Пролог
5 января 2026 г., 17:16
В комнате пахло сыростью, старостью и разложением — запах безнадёжности, пропитавший бревенчатые стены. Ключ, тяжёлый и холодный, повернулся в замке с тихим, но безжалостным щелчком, словно в костях. Он вошёл не как вор, а как хозяин. Как приходской священник входит в церковь, которая содержится на его скромные средства.
Лучи заходящего солнца, проникая сквозь пыльное окно, делили комнату пополам. В одной половине царила спартанская чистота: две аккуратно застеленные кровати на полу, оловянная кружка на табурете. В другой половине была темнота и хаос сложенной одежды. И в центре этой границы, на краю света, сидела она. Уже не ребёнок, но ещё и не женщина. Существо на опасной, хрупкой грани.
Она не вздрогнула. Она просто посмотрела на него своими огромными, тёмными, пустыми глазами. В них не было ни страха, ни удивления. Только глубокая, бездонная усталость, которую он узнавал по лицам старух на исповеди, которые были не более чем тихим ворчливым существом.
— Батюшка, — её голос был ровным, без интонаций. Констатация факта.
— Дитя, — ответил он, и его голос, бархатистый и властный, прозвучал в комнате неуместно, как церковная музыка в таверне. Он снял свою потрёпанную тюбетейку и положил её на табурет рядом с кружкой. Его движения были медленными и ритуальными. — Я пришёл поговорить о долге.
Она молчала.
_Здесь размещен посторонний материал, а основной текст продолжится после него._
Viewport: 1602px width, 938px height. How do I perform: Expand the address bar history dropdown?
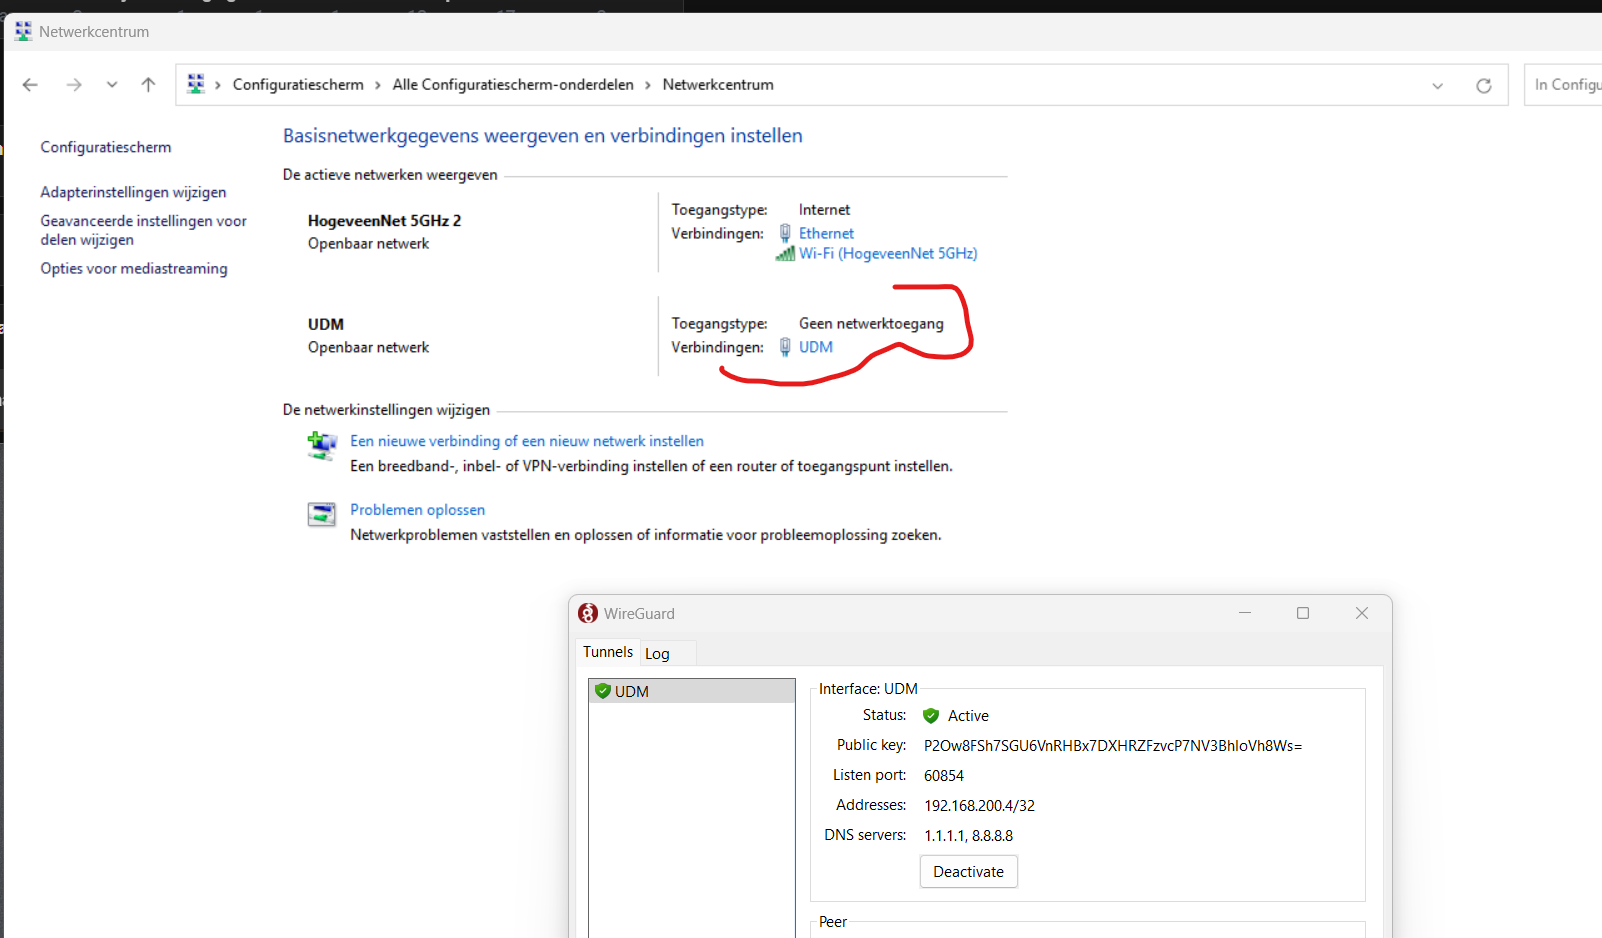[x=1437, y=86]
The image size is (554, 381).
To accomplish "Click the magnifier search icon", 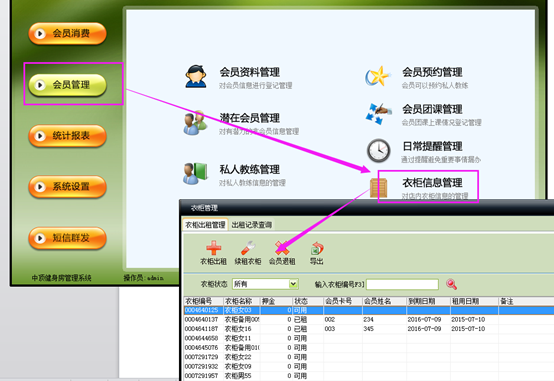I will click(451, 284).

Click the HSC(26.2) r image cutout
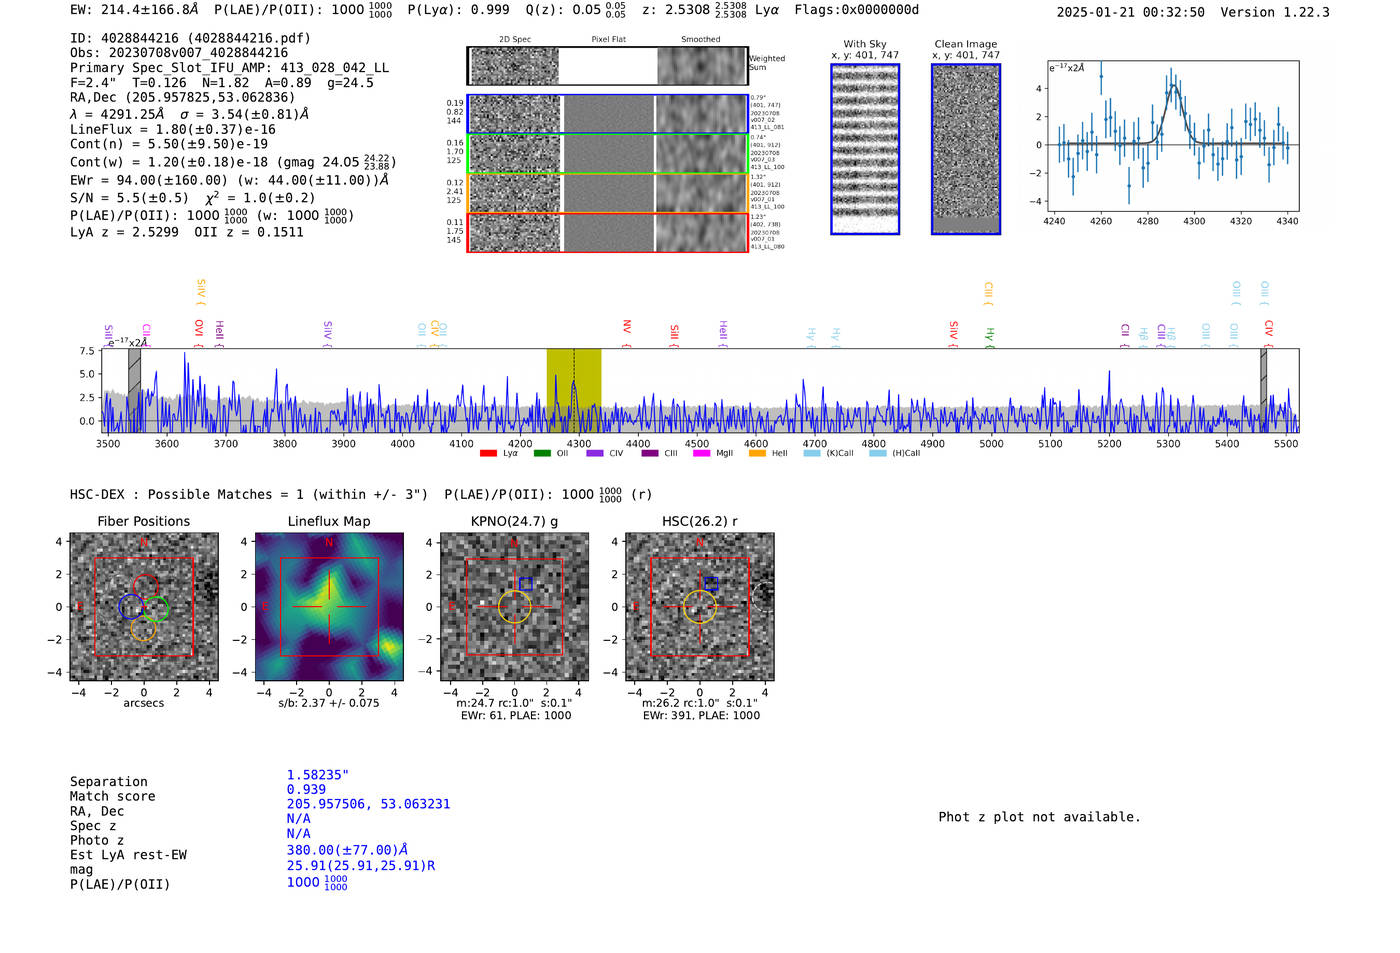point(699,607)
Она знала, что это за долг.
Он подошёл ближе, и тень его мощной, ещё не располневшей фигуры полностью накрыла её. Он смотрел на неё не как на живую плоть, а как на сложную теологическую проблему. Проблему, которую нужно было решить. Не из жестокости. По необходимости. Из-за пастырской заботы, как он объяснял это себе. Родители, бедные как церковные мыши, заняли денег на похороны бабушки. Они взяли их у него, зная его доброту. А потом уехали, оставив после себя это бремя — троих малышей и её, старшую. Долг никуда не делся. Деньги были лишь малой его частью. Это был долг перед порядком вещей. Кто-то должен был заплатить. Кровь за кровь, тело за тело.
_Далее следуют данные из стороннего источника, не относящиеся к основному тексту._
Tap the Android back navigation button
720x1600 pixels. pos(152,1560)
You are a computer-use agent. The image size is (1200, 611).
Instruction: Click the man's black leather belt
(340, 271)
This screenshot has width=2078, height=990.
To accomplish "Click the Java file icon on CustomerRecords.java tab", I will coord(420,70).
— Смирение — великая добродетель, — сказал он, и его пальцы, привыкшие переворачивать пожелтевшие страницы молитвенника, развязали узел на широком кожаном ремне. Пряжка звякнула, металлически и громко. — Твои родители не могли этого показать. Они не смогли принять крест, данный Господом. Они бежали. Но крест… крест остаётся. Его несут другие.
Он не видел слёз в её глазах. Всё, что он видел, это как что-то окончательно угасало в их глубине, словно последняя свеча на сквозняке. Это угасание было для него знаком — знаком готовности к самопожертвованию. К приобщению к горькой чаше. Он приблизился, и запах благовоний, пропитавший его одежду, смешался с запахом нищеты.
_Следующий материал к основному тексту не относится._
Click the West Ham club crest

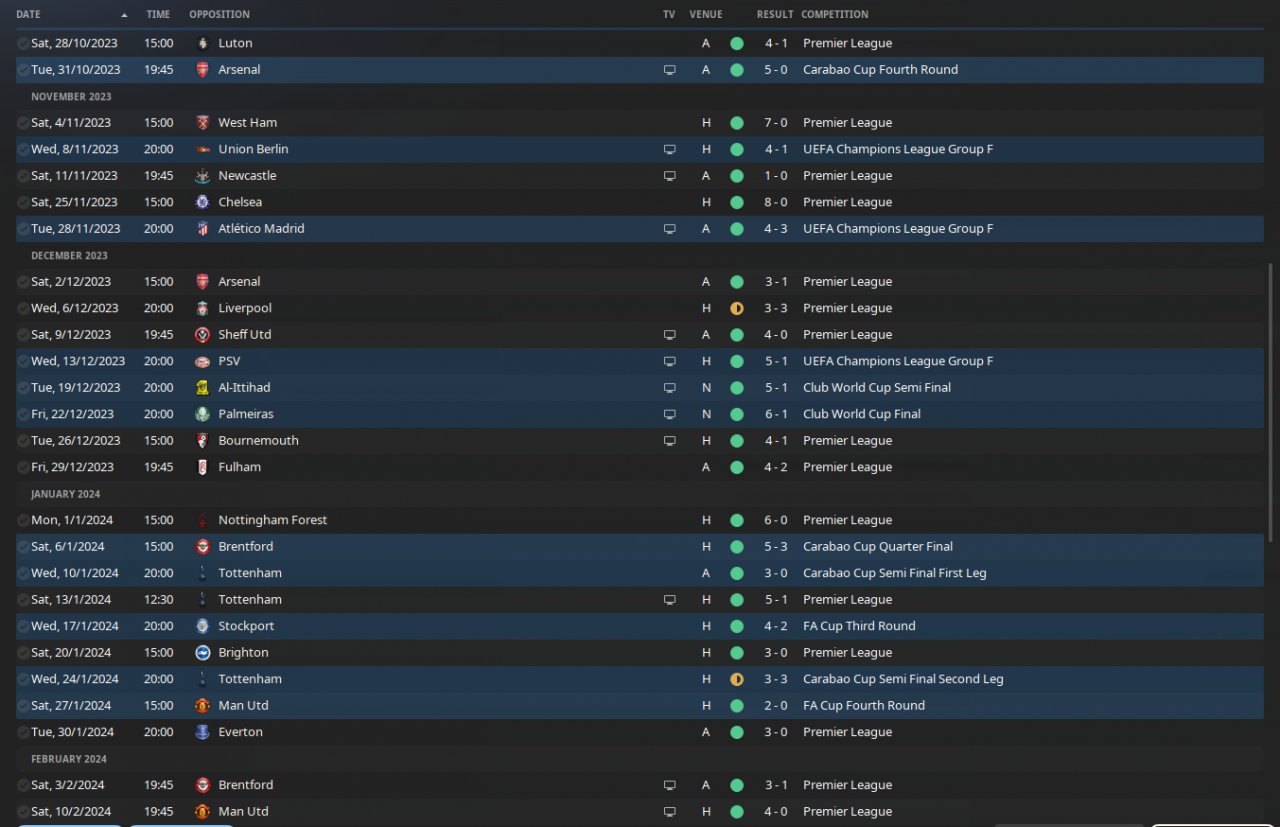(203, 123)
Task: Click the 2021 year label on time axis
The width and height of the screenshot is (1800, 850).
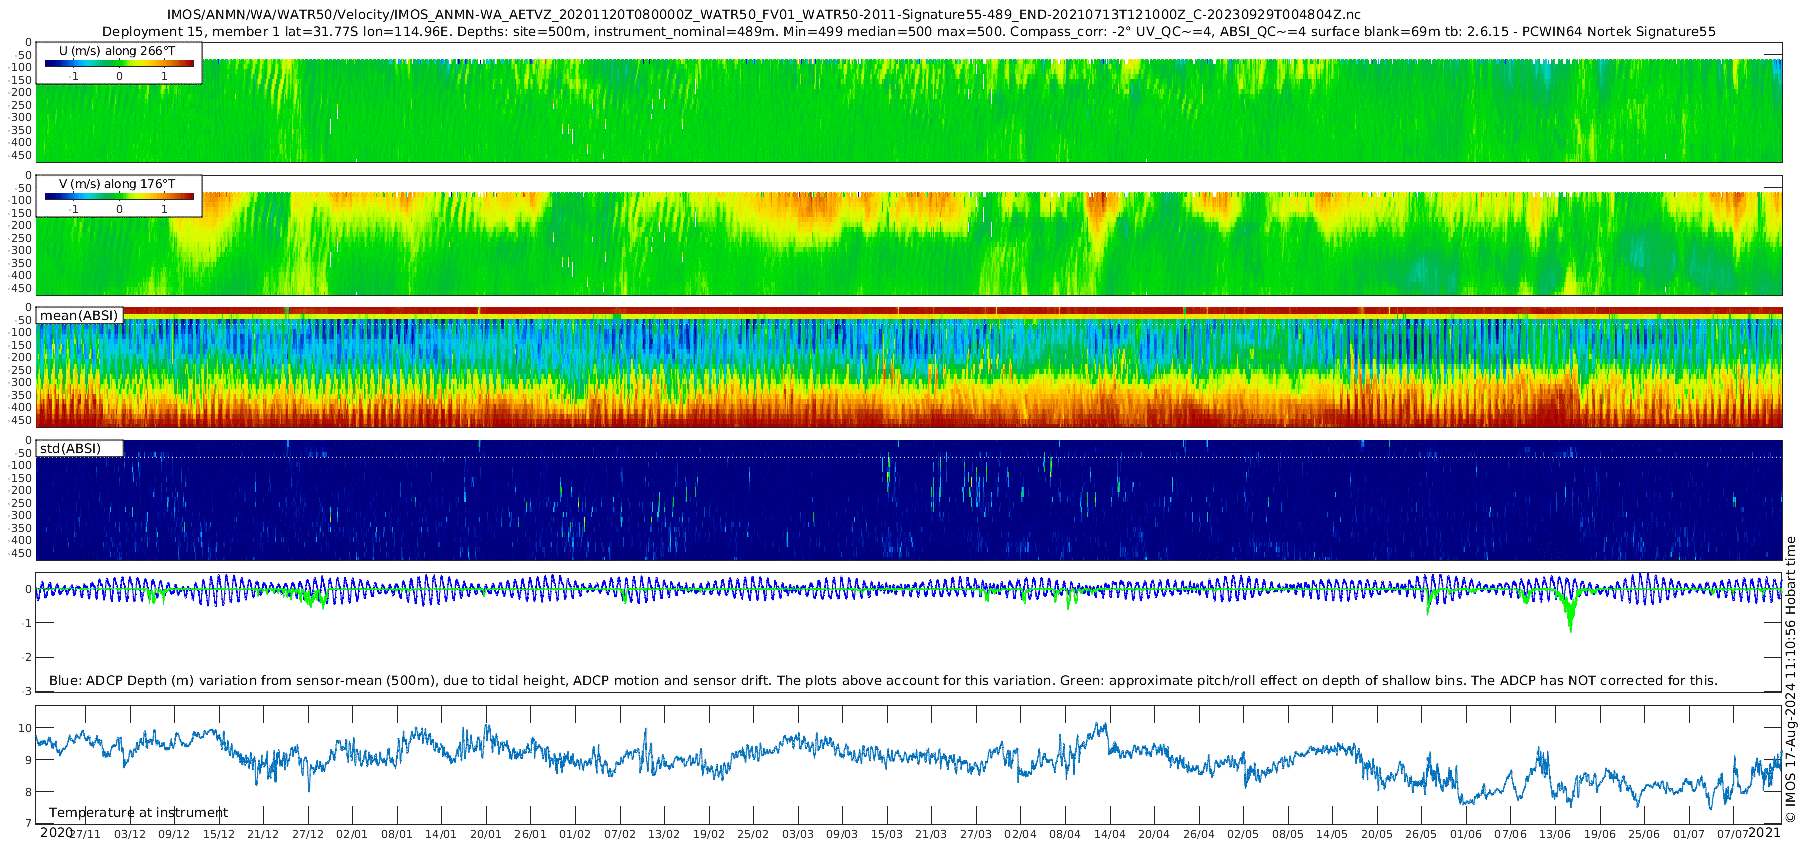Action: (1764, 832)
— Не бойся, — прошептал он, и в этом шёпоте не было утешения. Это был приказ. Приговор. — Это не насилие, дитя. Это… искупление. Это первый шаг. Ты примешь это, и в этом будет твоя сила. В твоей уникальности.
Его рука, тяжёлая и тёплая, легла ей на голову, словно для того, чтобы благословить её. Его пальцы вцепились в её густые, слегка грязноватые волосы. Он не видел лица. Всё, что он мог видеть, это долг, который наконец-то начал обретать форму. Оно превращалось из абстракции во что-то осязаемое, тёплое, живое и безмолвное. Это был жертвенный агнец.
За окном, в красных отблесках заката, каркнула ворона. Это был резкий, отрывистый звук. Мужчина вздрогнул, всего на мгновение. Затем он глубоко вздохнул, с каким-то болезненным облегчением, и притянул её к себе, в темноту, в ту половину комнаты, куда не проникал угасающий свет.